Your task:
From the listing below, extract each line containing the string "computer".
Excerpted data START
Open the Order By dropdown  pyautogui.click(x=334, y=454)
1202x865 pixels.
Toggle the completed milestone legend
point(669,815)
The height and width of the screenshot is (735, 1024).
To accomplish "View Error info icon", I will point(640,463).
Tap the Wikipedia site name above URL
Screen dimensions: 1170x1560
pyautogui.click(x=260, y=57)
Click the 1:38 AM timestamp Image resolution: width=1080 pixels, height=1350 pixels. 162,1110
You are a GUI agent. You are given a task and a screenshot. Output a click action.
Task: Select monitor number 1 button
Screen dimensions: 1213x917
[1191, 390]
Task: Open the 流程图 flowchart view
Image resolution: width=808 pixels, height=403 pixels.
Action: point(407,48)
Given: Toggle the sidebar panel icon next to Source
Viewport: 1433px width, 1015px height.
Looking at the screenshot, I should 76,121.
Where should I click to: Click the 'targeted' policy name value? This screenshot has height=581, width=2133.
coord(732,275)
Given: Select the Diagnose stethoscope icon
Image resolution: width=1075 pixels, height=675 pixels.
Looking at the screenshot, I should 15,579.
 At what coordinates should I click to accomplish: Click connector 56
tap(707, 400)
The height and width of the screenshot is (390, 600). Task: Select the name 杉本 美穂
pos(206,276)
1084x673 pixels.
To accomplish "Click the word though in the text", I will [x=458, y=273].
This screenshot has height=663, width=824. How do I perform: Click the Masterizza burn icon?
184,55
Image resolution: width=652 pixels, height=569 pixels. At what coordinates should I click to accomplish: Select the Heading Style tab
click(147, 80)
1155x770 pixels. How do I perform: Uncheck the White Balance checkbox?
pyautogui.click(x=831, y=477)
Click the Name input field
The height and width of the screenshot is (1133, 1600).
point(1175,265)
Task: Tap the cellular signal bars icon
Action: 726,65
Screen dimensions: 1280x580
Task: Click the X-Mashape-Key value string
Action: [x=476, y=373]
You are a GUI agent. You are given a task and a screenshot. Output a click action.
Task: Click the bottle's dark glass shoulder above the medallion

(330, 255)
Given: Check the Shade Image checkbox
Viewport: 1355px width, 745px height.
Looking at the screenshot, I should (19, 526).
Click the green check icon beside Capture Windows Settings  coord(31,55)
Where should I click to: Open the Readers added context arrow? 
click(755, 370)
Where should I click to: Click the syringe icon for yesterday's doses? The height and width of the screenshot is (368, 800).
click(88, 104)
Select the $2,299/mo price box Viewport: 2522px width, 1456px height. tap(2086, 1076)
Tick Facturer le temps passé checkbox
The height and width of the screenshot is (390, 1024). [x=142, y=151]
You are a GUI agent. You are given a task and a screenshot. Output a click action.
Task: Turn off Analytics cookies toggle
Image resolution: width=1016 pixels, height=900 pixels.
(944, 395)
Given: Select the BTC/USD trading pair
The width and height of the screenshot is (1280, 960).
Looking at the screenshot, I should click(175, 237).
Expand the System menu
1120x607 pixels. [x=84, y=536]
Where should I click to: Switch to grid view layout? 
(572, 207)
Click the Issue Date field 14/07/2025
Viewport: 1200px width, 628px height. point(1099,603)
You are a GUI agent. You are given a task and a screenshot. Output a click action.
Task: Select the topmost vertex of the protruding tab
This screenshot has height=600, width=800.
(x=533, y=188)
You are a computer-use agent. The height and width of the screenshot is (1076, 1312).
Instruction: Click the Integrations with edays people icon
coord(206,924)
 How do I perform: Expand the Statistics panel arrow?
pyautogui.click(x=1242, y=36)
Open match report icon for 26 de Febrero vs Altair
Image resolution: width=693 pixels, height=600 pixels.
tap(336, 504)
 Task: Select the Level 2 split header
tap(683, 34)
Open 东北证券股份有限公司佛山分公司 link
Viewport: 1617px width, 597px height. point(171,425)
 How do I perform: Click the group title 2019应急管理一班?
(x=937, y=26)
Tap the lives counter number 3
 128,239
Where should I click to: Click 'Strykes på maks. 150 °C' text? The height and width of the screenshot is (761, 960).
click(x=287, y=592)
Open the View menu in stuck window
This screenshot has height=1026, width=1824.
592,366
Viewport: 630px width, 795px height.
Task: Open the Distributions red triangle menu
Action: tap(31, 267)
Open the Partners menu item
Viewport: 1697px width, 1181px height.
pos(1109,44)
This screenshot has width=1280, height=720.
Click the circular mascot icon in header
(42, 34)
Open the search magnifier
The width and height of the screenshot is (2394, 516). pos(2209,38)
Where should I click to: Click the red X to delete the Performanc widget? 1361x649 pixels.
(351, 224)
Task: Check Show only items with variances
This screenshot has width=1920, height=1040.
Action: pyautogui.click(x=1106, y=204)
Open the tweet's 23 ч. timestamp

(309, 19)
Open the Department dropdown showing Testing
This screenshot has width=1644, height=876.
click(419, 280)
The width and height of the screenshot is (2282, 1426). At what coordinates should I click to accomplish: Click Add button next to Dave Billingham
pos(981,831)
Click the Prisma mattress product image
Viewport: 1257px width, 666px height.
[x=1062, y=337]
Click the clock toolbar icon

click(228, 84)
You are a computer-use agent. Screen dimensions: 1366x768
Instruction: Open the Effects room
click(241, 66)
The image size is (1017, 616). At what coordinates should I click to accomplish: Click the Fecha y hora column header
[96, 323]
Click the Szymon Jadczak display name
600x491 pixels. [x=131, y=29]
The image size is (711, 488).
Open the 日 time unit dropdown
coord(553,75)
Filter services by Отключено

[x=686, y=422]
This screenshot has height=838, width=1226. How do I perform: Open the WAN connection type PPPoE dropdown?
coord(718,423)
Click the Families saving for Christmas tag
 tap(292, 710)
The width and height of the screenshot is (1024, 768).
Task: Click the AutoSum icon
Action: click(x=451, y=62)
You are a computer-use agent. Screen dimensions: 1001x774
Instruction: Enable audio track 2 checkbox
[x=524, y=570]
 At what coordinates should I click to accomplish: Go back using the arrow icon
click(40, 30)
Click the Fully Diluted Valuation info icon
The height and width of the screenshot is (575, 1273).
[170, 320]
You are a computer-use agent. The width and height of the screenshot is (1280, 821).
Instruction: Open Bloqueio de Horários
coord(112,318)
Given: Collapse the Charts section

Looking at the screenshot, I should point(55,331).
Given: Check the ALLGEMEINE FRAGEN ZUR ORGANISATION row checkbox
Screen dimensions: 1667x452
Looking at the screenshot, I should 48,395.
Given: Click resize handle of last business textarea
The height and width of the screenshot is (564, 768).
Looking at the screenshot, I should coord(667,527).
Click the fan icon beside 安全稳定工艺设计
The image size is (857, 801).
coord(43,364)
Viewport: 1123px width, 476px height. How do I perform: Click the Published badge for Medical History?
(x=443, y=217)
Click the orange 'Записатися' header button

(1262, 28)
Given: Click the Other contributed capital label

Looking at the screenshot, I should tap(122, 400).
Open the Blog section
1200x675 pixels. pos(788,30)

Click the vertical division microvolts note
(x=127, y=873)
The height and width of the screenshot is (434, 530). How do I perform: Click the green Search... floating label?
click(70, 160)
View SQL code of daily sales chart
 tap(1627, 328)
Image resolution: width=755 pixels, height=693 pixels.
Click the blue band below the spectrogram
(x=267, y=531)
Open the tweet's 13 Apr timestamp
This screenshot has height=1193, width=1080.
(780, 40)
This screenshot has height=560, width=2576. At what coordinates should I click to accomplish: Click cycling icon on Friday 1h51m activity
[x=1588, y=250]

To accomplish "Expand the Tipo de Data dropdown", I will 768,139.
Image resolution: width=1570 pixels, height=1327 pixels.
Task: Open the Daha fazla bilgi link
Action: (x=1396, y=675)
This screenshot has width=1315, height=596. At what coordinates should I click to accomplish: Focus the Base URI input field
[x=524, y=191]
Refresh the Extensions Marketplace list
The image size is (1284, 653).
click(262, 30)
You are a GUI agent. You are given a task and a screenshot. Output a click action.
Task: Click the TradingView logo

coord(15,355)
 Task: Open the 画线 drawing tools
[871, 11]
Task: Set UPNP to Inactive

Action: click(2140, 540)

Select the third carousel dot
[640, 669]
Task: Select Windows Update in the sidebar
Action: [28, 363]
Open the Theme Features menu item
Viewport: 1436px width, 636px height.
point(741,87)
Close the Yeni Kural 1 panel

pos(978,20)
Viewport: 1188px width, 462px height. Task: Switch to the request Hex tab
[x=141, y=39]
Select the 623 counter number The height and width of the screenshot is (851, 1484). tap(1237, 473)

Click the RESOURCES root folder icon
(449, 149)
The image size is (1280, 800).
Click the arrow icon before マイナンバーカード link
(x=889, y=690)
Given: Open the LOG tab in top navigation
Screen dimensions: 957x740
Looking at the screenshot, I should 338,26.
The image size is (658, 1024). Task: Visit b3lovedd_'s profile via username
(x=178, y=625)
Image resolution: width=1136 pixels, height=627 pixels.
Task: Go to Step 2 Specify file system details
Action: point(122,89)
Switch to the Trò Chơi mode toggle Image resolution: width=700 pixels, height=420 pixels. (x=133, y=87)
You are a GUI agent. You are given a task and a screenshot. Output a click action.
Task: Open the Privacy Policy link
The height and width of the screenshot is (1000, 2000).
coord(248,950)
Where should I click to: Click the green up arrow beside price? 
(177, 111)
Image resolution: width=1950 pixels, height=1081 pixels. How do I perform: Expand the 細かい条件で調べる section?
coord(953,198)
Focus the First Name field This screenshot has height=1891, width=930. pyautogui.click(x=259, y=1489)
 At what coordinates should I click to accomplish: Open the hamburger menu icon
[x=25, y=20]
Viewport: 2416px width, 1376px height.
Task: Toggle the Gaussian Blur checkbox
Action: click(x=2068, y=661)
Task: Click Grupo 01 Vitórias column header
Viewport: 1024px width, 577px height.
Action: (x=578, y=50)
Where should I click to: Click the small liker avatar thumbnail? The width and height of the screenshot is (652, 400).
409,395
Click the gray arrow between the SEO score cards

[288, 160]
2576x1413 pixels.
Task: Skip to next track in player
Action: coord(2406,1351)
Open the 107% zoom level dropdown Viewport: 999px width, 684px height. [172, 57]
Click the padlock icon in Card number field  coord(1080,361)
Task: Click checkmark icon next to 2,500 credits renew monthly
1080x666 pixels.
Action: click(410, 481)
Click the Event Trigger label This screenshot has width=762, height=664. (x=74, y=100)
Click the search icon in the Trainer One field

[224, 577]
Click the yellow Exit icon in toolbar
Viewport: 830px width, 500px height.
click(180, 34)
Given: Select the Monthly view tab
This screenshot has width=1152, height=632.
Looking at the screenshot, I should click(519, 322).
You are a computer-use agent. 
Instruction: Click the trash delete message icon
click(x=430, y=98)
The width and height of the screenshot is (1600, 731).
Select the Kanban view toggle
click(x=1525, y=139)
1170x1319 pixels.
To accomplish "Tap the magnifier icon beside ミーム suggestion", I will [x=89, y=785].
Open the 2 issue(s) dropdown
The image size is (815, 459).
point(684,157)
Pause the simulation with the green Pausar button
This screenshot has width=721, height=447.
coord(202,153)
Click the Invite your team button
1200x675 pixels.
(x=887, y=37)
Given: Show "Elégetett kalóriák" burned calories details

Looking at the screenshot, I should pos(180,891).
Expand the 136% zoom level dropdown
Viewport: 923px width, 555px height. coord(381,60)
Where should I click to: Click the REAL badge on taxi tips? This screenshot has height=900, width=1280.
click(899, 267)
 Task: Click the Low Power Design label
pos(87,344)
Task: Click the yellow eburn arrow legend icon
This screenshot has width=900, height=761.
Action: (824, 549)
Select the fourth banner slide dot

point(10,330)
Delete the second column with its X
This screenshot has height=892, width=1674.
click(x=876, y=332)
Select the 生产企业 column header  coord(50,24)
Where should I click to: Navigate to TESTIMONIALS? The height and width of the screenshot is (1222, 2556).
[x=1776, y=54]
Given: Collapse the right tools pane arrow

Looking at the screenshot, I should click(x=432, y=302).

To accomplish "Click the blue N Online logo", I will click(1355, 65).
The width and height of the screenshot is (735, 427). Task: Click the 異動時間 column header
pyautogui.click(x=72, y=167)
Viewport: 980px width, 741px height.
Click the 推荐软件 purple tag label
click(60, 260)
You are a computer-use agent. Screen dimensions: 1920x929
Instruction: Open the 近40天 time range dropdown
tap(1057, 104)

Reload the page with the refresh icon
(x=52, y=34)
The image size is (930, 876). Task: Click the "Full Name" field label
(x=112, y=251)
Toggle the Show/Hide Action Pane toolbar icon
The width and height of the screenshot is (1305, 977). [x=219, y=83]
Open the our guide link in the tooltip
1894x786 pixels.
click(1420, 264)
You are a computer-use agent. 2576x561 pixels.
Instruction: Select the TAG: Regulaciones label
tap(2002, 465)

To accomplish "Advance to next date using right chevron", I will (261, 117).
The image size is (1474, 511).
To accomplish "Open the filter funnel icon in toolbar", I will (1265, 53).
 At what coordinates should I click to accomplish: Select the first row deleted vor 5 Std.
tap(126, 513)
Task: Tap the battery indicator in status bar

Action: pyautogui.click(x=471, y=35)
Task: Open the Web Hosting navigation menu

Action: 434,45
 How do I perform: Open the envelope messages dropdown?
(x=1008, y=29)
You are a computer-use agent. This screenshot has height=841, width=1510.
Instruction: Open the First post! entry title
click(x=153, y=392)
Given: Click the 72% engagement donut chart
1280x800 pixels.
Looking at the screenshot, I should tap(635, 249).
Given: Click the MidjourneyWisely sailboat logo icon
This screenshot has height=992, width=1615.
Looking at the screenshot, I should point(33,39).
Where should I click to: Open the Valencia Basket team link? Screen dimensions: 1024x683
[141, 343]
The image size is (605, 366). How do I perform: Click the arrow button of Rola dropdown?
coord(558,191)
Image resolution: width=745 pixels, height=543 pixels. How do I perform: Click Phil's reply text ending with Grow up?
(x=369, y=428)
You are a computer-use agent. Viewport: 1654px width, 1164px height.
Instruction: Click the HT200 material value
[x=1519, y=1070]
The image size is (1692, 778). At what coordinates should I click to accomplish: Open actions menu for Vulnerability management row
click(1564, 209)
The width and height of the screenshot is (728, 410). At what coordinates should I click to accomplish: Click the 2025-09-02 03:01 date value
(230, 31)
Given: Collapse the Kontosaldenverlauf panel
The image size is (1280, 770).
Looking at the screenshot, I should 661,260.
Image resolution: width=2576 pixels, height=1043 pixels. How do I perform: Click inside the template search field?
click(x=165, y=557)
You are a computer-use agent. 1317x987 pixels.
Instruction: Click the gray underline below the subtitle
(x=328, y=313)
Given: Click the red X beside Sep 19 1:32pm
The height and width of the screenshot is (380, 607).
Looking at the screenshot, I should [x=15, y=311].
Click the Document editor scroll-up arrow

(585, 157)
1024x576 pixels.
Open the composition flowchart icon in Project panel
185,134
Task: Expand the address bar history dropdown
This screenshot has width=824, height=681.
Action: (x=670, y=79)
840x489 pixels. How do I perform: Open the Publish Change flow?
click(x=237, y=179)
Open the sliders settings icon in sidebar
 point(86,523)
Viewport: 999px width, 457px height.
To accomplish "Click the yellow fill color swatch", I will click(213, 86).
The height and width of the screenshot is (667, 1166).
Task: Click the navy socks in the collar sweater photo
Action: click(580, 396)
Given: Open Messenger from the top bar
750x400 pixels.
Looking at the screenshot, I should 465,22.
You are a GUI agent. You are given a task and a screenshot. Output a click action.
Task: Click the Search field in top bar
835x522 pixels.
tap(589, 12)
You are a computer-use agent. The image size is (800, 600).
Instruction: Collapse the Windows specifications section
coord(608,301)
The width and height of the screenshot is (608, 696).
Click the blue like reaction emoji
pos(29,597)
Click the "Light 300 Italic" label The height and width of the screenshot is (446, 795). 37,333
Excerpted data END
Response:
You are a computer-use agent. The height and width of the screenshot is (1076, 1312).
You are a computer-use agent. Screen dimensions: 1366x768
You are a computer-use agent. Screen dimensions: 1001x774
You are a computer-use agent. The width and height of the screenshot is (1280, 821).
You are a computer-use agent. 
You are a computer-use agent. Screen dimensions: 1920x929
You are a computer-use agent. 2576x561 pixels.
You are a computer-use agent. This screenshot has height=841, width=1510.
You are a computer-use agent. Viewport: 1654px width, 1164px height.
You are a computer-use agent. 1317x987 pixels.
You are a computer-use agent. The image size is (800, 600).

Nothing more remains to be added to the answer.